Part of Riley's contrariness traces to his unshaken view of what a coach is—an indispensable authority figure, a team conscience. Riley also rejects what he calls "New Age...avant-garde ideas about the player of the '90s, this idea that everybody has to find a "player's coach' who can 'relate' to modern players."
"Well, no. No, no. no," Riley says. Within seconds, it's as if this subject has lit a bonfire in his gut. His voice heats up. His words are spit out like hot ingots.
With the Knicks, all he has done is win. Rather than be cowed by criticism he's absorbing, rather than exit New York with a forced smile, as he did Los Angeles, Riley—this time—keeps drawing his line in the sand.
Riley's decision to leave L.A. was reportedly cemented after Laker sixth man Michael Cooper went over his head and met with general manager Jerry West. Los Angeles was in the midst of a league-best 63-19 season.
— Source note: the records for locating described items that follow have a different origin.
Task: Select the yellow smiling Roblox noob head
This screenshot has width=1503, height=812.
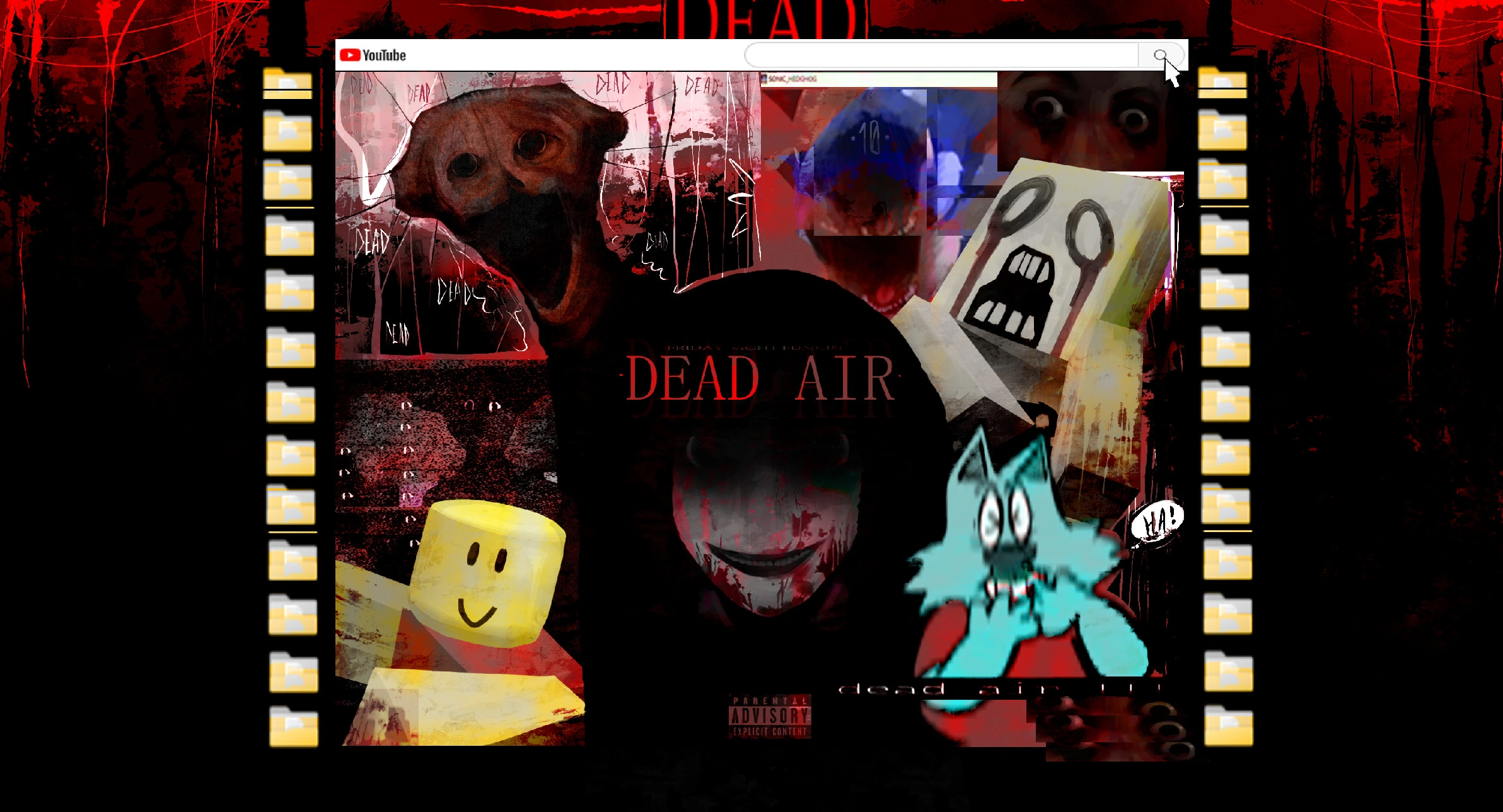Action: pos(487,572)
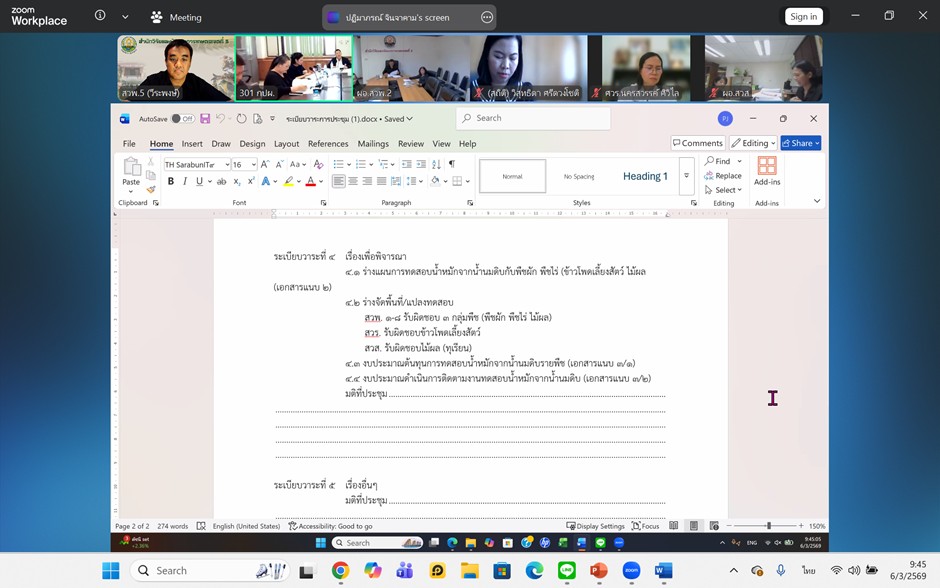Select center text alignment
The image size is (940, 588).
(353, 181)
After listening to Cooper's gripes, West went to Riley and told the coach he had a problem.
"No," Riley responded, "Cooper has a problem."
And he now has exactly the same retort about this fractious year: He's not the one with the problem. "I wasn't hired to relate to these guys, I was hired to coach them," he begins. "The only thing I'm going to relate to them is how important it is for us to be on the same wavelength and to get them to do what it takes to win.
"I'm not in any way, shape or form condemning today's players—I'm really not," Riley insists. "But there has to be a basic set of rules within a team. Or there's going to be anarchy. And when management begins to get rid of coaches because players no longer want to adhere to what coaches say needs to be done, well. I don't believe in that. If a player tunes you out as a coach, then you as a coach damn sure better get rid of him. Until their values are the same as mine about things like what it takes to win, then we're going to knock heads. Because I'm not going to let go. I won't. I'm going to hold on to those values. To the last."
Riley is probably the only current NBA coach who has the portfolio to take such a hard line. He is so good at what he does that a veteran Western Conference rival coach says, "Riley added to a .500 team is worth 15 to 20 more wins a year."